Saturday, December 03, 2016

Reformation Project: Analyzing my Visit to Lake Pointe Church

This post will provide some additional analysis based on the description of my visit to the church found here. Because this post elaborates on the earlier one, readers are urged to look at it before proceeding with this one.

With a reported average attendance of over 11,000 at multiple campuses across the east side of the Dallas area, Lake Pointe Church is the fifth largest congregation in the Dallas/Fort Worth area, according to the Hartford Institute for Religion Research. Like the previously described Prestonwood Baptist Church, Lake Pointe has a long history as a large congregation. However, it has made more changes in response to recent trends than has Prestonwood, the most obvious being the dropping of "Baptist" from the church's name. Both of these churches are affiliated with the Southern Baptist Convention.

Most of my visit descriptions to this point have been light on analysis, but my earlier post describing my visit to Lake Pointe provides an exception to that, and I won't repeat that analysis here. I was particularly harsh regarding the pastor's sermon, suggesting that he spent far too  little attention on Christ in a sermon designed to get church members to become fully devoted followers of Christ. One reader made the observation to me that this was perhaps unfair given that it was based on a visit to a single church service. I thought that was an important point to which I would respond as follows:

My research approach for this study involved single visits to the 10 largest churches in the Dallas/Fort Worth Metroplex. While that allows the researcher to pull together material from multiple congregations within a reasonable time frame, it also means that the researcher must be aware that observations are relatively brief and cannot take in all that a church teaches or does. Nonetheless, if things are missing that might be expected, or if patterns are found across the churches that arguably represent a trend, then those findings can be reported.

As such, this researcher finds it surprising that so much talk can be given to what Christians should do in order to become fully devoted followers of Christ with very little attention being given to what Christ has done or to the role of the Holy Spirit in uniting us to Christ. While not everything can go into a single sermon, one might suggest that teaching covered in previous weeks or elsewhere in the church might be summarized in order to give context to the present day's teaching. After all, this blogger was likely not the only visitor on that day.

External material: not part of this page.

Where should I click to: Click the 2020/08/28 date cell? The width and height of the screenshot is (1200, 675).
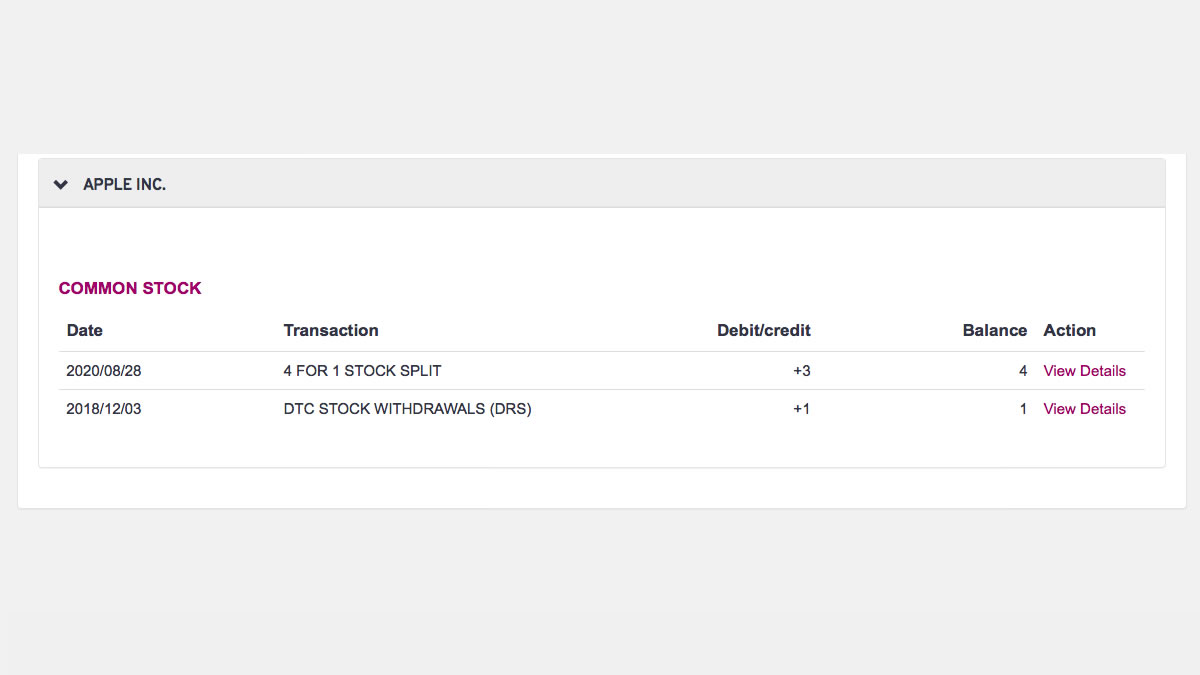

Gospel centered preaching has been out of vogue in many ecclesiastical contexts for so long that many Christians no longer know what it means. For many, "Gospel preaching" means an evangelistic appeal telling people how to "get saved." Under that view, a sermon on Christian living might be expected to be lacking in Gospel content. However, a cursory reading of the New Testament reveals the extent to which the Gospel stands at the center of every aspect of the Christian life. Rightly preaching law and Gospel is basic to the minister's task, and proclamation of the Gospel of grace stands as the church's message to meet the needs of Christians and non Christians alike.

The other issue of note I found in worshiping with this church was the lack of congregational participation. I have noted in other churches that the music was hard to sing, the method of delivery was performance oriented, and congregational participation was mixed. That seemed even more true with this church. This tendency will be the focus of discussion in a later post when I synthesize various findings from the churches. If music is a central factor in appealing to modern "seekers," why is it that so few tend to participate in the congregational singing?